Exercises and assignments also introduced concepts of authority control records. When describing an information item or creating metadata about that item there are various pieces of information that could have various forms. Names, titles, subject headings, and geographic place names are example fields that if left freeform would lack consistency and data integrity. Authority control records establish recognized and standard forms for field values. The Library of Congress Name Authority File and the Library of Congress Subject Headings are used to standardize on the content of name fields and subject heading fields. Like controlled vocabulary design and construction cataloging is as much an art as it is a science.

LIBR 246 Metadata Schema Projects

Like data, metadata comes in many shapes and sizes. There are many metadata formats and standards to help provide structure and organization to how data is described and organized. XML (extensible markup language) is a metalanguage that gives the ability to define a markup language used to describe data. Many metadata formats manifest themselves in documents adhering to the XML specification. Text Encoding Initiative (TEI) and Encoded Archival Description (EAD) are example metadata formats (or schemas) that are used to describe information. TEI is a specification for digitally representing texts in digital form. EAD is a specification for digitally describing and encoding archival finding aids.

Two projects were completed offering experience with these metadata schemas. The first project consisted of creating an XML file using the TEI schema to digitally represent two handwritten letters from the 19th century. This project required understanding the basic structure and schema required for a TEI document. After creating a TEI file to represent a handwritten letter, the XML file was checked for being well-formed (the XML structure and syntax was correct) and validated against the schema used. The schema validation checks that the fields and values entered in the XML match the cooresponding metadata schema.

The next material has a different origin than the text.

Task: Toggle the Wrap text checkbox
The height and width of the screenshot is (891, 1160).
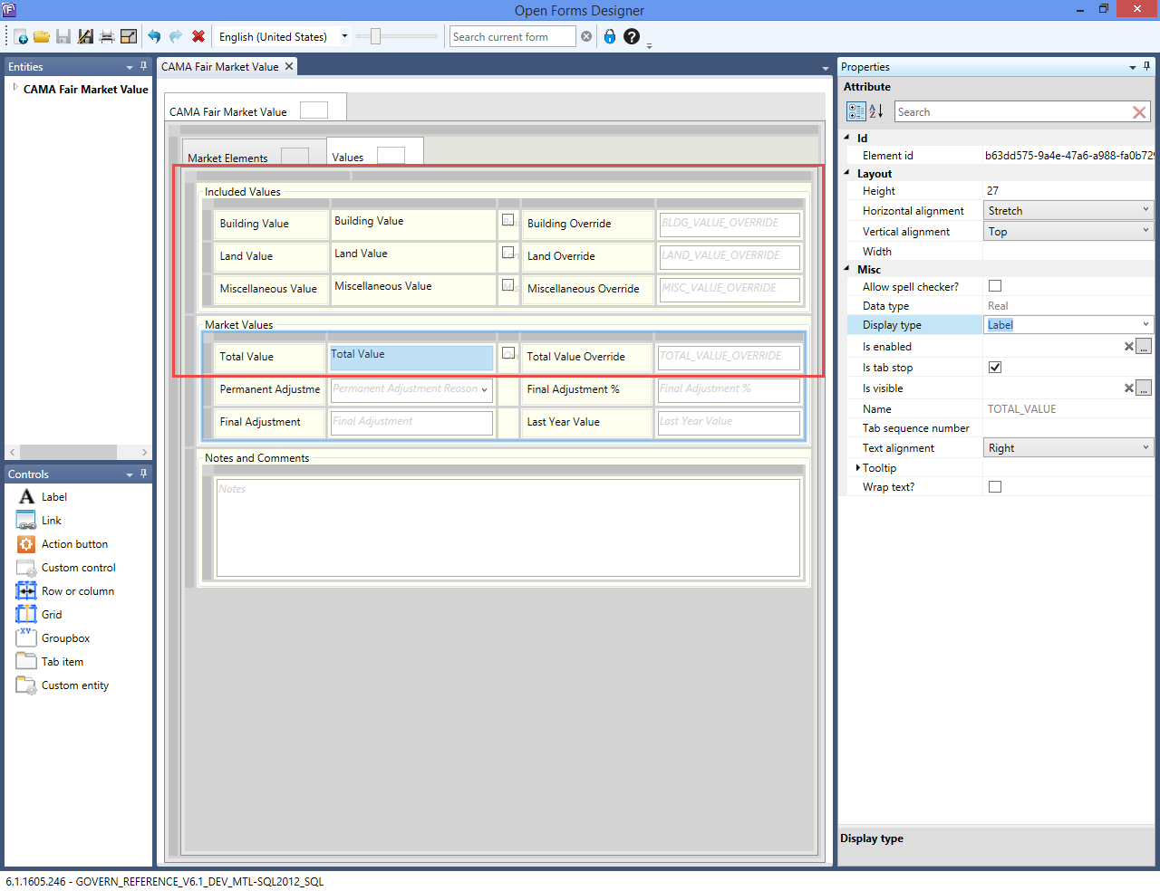Action: (x=995, y=487)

The second project created two XML files using the EAD schema to represent two finding aids.One of the finding aids needed to be transformed into a PDF (Portable Document Format) for print purposes. Another finding aid needed to be transformed into HTML (Hypertext Markup Language) format for online display and browsing by patrons. The process of transforming the EAD finding aid into other document formats required knowing the structure and standards specified in the EAD metadata schema. Both of these projects taught valuable skills working with metadata schemas.

Conclusion

Information's ultimate value lies in the ability to find and retrieve information in time of need. Information unorganized (or poorly organized) is difficult to find, retrieve, process, analyze, and understand. When information is organized, classified, categorized, and cataloged it becomes easier to find, retrieve, process, analyze, and understand. Bibliographic control mechanisms and tools used to organize, classify, catalog, and describe information items and resources are designed to make information more easily accessible to patrons and clientele. Coursework completed in the SJSU MLIS program gave first-hand experience designing and constructing a controlled vocabulary, working with current cataloging formats and standards, and learning the structure and standards defined in the TEI and EAD metadata schemas. This coursework illustrates the science as well as the art of organizing information resources.

References

Cleveland, D. B. and Cleveland, A. D. (1990). Introduction to indexing and abstracting. Englewood, Colorado: Libraries Unlimited, Inc.

Lancaster, F. W. (1986). Vocabulary control for information retrieval. Arlington, Virginia: Information Resources Press.